## Selected excerpt
A little over 500 million years ago, if you look at the fossil record, you will find the Cambrian explosion. Up until this point, the species are far and few between — a single cell here, or a small colony there, or a simple multi-cellular life form making its simple multi-cellular living. But then — bam!— there suddenly appeared arthropods and sponges, fish and nautiloids, and numerous other species that have since died out. This was the time when the first primitive eyes came into being, as well as the first walking animal, and a representative from almost every class of creature that exists today.

Ever since then, life seems to have been steadily progressing toward complexity, which eventually leads towards intelligence.


Keeping in mind, again, that ours is only a single occurrence, it still seems quite unlikely that life would have started up on some other planet without ever attaining intelligence. Once life comes up, it grabs hold.

So what are the alternate explanations? Well, it could be that life never arose on those planets at all, and we’re incredibly unique in the Universe — but that seems even more unlikely, if anything.

It’s also possible that civilisations more advanced than ours emit signals that to us look like having a natural source. We see them, but we don’t realise we’ve seen them — just as a hunting bird fails to notice a stick-insect. But this too is not likely: we are advancing, and we’re actively looking for subtle hidden signals. Even if their signals weren’t as obvious as the ones we’re emitting right now, we’d probably still recognise them at some point. Even stick-insects, eventually, get eaten.

Or, it could mean that the other intelligences did exist…but they did not live long enough for us to detect their existence.


The Doomsday Clock was originally invented by scientists working on the nuclear bomb, as a metaphor to indicate how close we were to man-made catastrophe.

## Exercise requirements
Please continue the passage on intelligent life elsewhere in the Universe, starting after its final sentence. The items that come after this passage are separate material.

## Records
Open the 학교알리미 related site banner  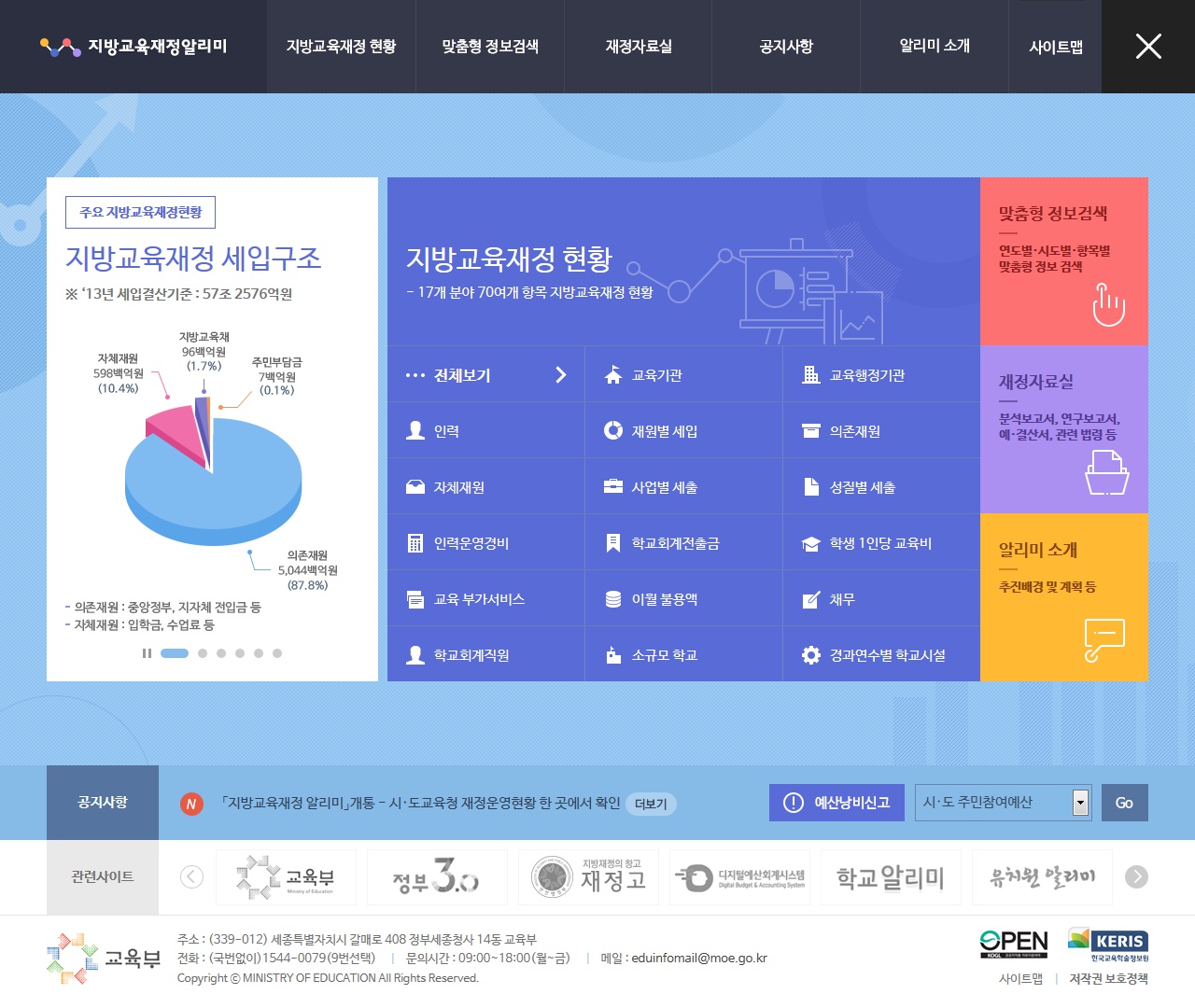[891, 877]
==
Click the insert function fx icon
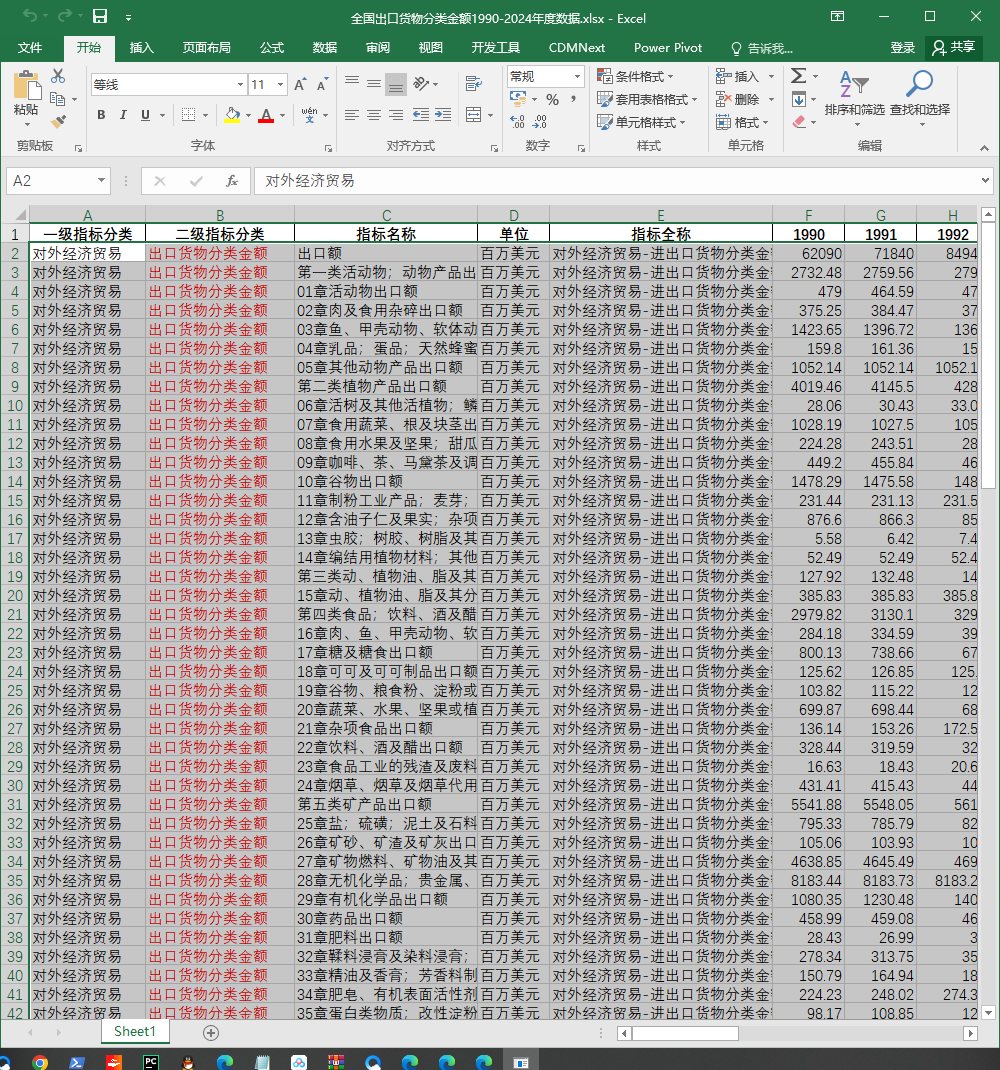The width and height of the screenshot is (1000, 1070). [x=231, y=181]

## Expected output
When it started in 1947, it was pointed at 7 minutes to midnight — midnight being the destruction of humanity by an all-out nuclear war. Since then, it has moved back and forth depending on the situation. The simultaneous thermonuclear tests by the Soviet Union and the United States in 1953 pushed the clock right up to 2 minutes — the closest it had ever been for a long time. Later, when the Soviet Union collapsed in 1991 and countries signed a treaty to reduce their nuclear stockpiles, the Doomsday Clock was moved all the way back to 17 minutes.

And then, in 2020, it moved to the closest it has ever been: 100 seconds to midnight.

The Doomsday Clock doesn’t fluctuate and respond to every situation. Instead, a panel of scientists and Nobel laureates meet once a year to deliberate over the situation of the world, and decide how close to move the clock. While it started of as a warning against nuclear holocaust, the Clock now takes into account many other factors that could spell the end of humanity: bioterrorism, runaway artificial intelligence, and the now accelerating threat of climate change.

The Intergovernmental Panel on Climate Change recently released a very urgent alert: unless humans drastically reduce their emissions now, we’re on our way to creating — as some scientists put it — a kind of “hell on Earth”. Will we manage to push back the Doomsday Clock this time? Some people are still complacent, because after all we’ve managed it before, haven’t we?

But before we start drawing conclusions, perhaps we should look at what happened to other intelligent civilisations and whether they managed to survive.


The Universe is vast not only in expanse, but also in time. Consequently, the longevity of alien civilisations may be a factor, and a worrisome at that, in the deafening silence that we are exposed to.

Since we’ve been listening for only a few decades — essentially zero on a cosmic timescale — we’d detect another civilisation only if they existed at the correct time. The period of their existence should have overlapped with the moment of our listening (shifted, of course, by the time it takes for electromagnetic signals to travel).

If the civilisation is too young, then signals from them wouldn’t have reached us yet. On the other hand, if it’s old and long dead, then its signals would have long passed us by. (In ‘bubble’ terms, it isn’t a solid bubble after all, but a thick, hollow ball whose surface begins when the first signals came out and ends where they died down forever).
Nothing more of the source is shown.